[Stored data entries]
..............................

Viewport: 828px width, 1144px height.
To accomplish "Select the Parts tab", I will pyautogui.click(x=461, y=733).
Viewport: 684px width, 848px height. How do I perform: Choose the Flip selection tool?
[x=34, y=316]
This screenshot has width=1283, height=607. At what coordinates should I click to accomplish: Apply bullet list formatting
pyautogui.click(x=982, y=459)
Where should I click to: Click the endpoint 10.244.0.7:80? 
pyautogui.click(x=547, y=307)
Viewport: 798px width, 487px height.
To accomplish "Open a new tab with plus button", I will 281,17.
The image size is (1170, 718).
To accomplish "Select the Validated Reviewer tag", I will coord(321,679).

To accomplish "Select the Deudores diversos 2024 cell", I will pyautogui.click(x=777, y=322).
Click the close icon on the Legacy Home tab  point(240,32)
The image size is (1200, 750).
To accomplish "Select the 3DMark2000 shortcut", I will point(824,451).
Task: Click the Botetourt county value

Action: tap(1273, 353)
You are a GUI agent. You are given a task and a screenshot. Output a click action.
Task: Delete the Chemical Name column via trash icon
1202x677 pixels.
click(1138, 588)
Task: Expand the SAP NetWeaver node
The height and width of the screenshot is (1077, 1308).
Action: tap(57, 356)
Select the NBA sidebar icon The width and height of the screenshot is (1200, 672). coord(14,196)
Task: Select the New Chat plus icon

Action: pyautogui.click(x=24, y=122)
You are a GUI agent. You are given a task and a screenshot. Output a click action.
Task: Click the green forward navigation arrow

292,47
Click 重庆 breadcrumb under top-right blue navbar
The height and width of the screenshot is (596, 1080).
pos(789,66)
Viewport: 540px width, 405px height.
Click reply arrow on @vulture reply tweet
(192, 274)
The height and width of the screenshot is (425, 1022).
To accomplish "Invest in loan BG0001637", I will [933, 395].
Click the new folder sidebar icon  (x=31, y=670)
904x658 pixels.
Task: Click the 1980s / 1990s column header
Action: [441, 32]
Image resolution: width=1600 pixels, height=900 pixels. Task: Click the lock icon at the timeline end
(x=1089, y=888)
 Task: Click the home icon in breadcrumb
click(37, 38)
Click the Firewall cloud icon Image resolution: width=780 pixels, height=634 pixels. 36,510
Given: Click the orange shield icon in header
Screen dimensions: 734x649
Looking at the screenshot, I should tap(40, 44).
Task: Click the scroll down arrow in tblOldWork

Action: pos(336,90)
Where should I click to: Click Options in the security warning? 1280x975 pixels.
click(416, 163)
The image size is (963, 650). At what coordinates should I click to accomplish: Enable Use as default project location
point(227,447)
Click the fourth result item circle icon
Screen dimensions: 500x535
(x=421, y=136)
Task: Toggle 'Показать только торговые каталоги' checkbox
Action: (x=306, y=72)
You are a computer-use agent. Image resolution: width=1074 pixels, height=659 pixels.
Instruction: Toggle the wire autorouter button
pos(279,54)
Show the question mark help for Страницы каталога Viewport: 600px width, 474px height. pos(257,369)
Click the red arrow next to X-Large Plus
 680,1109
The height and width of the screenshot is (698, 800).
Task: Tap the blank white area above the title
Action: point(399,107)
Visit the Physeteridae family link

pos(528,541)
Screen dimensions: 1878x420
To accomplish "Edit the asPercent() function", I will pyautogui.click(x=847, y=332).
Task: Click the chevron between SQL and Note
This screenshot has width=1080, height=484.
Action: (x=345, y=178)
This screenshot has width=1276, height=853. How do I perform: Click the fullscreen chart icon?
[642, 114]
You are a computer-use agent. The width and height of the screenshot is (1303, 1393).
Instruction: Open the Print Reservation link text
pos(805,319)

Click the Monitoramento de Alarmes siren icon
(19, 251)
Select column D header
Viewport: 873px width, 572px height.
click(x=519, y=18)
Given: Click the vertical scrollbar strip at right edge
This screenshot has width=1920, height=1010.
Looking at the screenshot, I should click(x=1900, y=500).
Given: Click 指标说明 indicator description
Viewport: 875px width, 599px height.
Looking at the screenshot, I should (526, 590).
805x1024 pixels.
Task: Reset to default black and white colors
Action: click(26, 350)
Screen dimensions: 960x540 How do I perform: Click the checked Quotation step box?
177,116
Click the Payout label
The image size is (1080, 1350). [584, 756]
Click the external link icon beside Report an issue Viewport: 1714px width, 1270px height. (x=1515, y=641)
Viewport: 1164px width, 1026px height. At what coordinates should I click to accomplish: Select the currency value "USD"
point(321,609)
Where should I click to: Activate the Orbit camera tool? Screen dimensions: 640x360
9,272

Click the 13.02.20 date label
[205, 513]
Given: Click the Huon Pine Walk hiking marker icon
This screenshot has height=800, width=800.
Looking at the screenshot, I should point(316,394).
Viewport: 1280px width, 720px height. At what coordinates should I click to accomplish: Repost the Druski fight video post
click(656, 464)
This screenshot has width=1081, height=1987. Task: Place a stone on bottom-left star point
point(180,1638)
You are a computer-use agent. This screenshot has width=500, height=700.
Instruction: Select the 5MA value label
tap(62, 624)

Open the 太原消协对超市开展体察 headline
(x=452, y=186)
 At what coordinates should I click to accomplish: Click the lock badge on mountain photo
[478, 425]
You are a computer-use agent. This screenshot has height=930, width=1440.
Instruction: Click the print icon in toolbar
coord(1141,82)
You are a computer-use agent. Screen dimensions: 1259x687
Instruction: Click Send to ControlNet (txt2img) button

..............................

Type out the records above again, exactly the same.

Viewport: 828px width, 1144px height.
To accomplish "Select the Parts tab", I will pyautogui.click(x=461, y=733).
Viewport: 684px width, 848px height. How do I perform: Choose the Flip selection tool?
[x=34, y=316]
This screenshot has width=1283, height=607. At what coordinates should I click to accomplish: Apply bullet list formatting
pyautogui.click(x=982, y=459)
Where should I click to: Click the endpoint 10.244.0.7:80? 
pyautogui.click(x=547, y=307)
Viewport: 798px width, 487px height.
To accomplish "Open a new tab with plus button", I will 281,17.
The image size is (1170, 718).
To accomplish "Select the Validated Reviewer tag", I will coord(321,679).

To accomplish "Select the Deudores diversos 2024 cell", I will pyautogui.click(x=777, y=322).
Click the close icon on the Legacy Home tab  point(240,32)
The image size is (1200, 750).
To accomplish "Select the 3DMark2000 shortcut", I will point(824,451).
Task: Click the Botetourt county value

Action: tap(1273, 353)
You are a GUI agent. You are given a task and a screenshot. Output a click action.
Task: Delete the Chemical Name column via trash icon
1202x677 pixels.
click(1138, 588)
Task: Expand the SAP NetWeaver node
The height and width of the screenshot is (1077, 1308).
Action: tap(57, 356)
Select the NBA sidebar icon The width and height of the screenshot is (1200, 672). coord(14,196)
Task: Select the New Chat plus icon

Action: pyautogui.click(x=24, y=122)
You are a GUI agent. You are given a task and a screenshot. Output a click action.
Task: Click the green forward navigation arrow

292,47
Click 重庆 breadcrumb under top-right blue navbar
The height and width of the screenshot is (596, 1080).
pos(789,66)
Viewport: 540px width, 405px height.
Click reply arrow on @vulture reply tweet
(192, 274)
The height and width of the screenshot is (425, 1022).
To accomplish "Invest in loan BG0001637", I will [933, 395].
Click the new folder sidebar icon  (x=31, y=670)
904x658 pixels.
Task: Click the 1980s / 1990s column header
Action: [441, 32]
Image resolution: width=1600 pixels, height=900 pixels. Task: Click the lock icon at the timeline end
(x=1089, y=888)
 Task: Click the home icon in breadcrumb
click(37, 38)
Click the Firewall cloud icon Image resolution: width=780 pixels, height=634 pixels. 36,510
Given: Click the orange shield icon in header
Screen dimensions: 734x649
Looking at the screenshot, I should tap(40, 44).
Task: Click the scroll down arrow in tblOldWork

Action: pos(336,90)
Where should I click to: Click Options in the security warning? 1280x975 pixels.
click(416, 163)
The image size is (963, 650). At what coordinates should I click to accomplish: Enable Use as default project location
point(227,447)
Click the fourth result item circle icon
Screen dimensions: 500x535
(x=421, y=136)
Task: Toggle 'Показать только торговые каталоги' checkbox
Action: (x=306, y=72)
You are a computer-use agent. Image resolution: width=1074 pixels, height=659 pixels.
Instruction: Toggle the wire autorouter button
pos(279,54)
Show the question mark help for Страницы каталога Viewport: 600px width, 474px height. pos(257,369)
Click the red arrow next to X-Large Plus
 680,1109
The height and width of the screenshot is (698, 800).
Task: Tap the blank white area above the title
Action: point(399,107)
Visit the Physeteridae family link

pos(528,541)
Screen dimensions: 1878x420
To accomplish "Edit the asPercent() function", I will pyautogui.click(x=847, y=332).
Task: Click the chevron between SQL and Note
This screenshot has width=1080, height=484.
Action: (x=345, y=178)
This screenshot has width=1276, height=853. How do I perform: Click the fullscreen chart icon?
[642, 114]
You are a computer-use agent. The width and height of the screenshot is (1303, 1393).
Instruction: Open the Print Reservation link text
pos(805,319)

Click the Monitoramento de Alarmes siren icon
(19, 251)
Select column D header
Viewport: 873px width, 572px height.
click(x=519, y=18)
Given: Click the vertical scrollbar strip at right edge
This screenshot has width=1920, height=1010.
Looking at the screenshot, I should click(x=1900, y=500).
Given: Click 指标说明 indicator description
Viewport: 875px width, 599px height.
Looking at the screenshot, I should (526, 590).
805x1024 pixels.
Task: Reset to default black and white colors
Action: click(26, 350)
Screen dimensions: 960x540 How do I perform: Click the checked Quotation step box?
177,116
Click the Payout label
The image size is (1080, 1350). [584, 756]
Click the external link icon beside Report an issue Viewport: 1714px width, 1270px height. (x=1515, y=641)
Viewport: 1164px width, 1026px height. At what coordinates should I click to accomplish: Select the currency value "USD"
point(321,609)
Where should I click to: Activate the Orbit camera tool? Screen dimensions: 640x360
9,272

Click the 13.02.20 date label
[205, 513]
Given: Click the Huon Pine Walk hiking marker icon
This screenshot has height=800, width=800.
Looking at the screenshot, I should point(316,394).
Viewport: 1280px width, 720px height. At what coordinates should I click to accomplish: Repost the Druski fight video post
click(656, 464)
This screenshot has width=1081, height=1987. Task: Place a stone on bottom-left star point
point(180,1638)
You are a computer-use agent. This screenshot has width=500, height=700.
Instruction: Select the 5MA value label
tap(62, 624)

Open the 太原消协对超市开展体察 headline
(x=452, y=186)
 At what coordinates should I click to accomplish: Click the lock badge on mountain photo
[478, 425]
You are a computer-use agent. This screenshot has height=930, width=1440.
Instruction: Click the print icon in toolbar
coord(1141,82)
You are a computer-use agent. Screen dimensions: 1259x687
Instruction: Click Send to ControlNet (txt2img) button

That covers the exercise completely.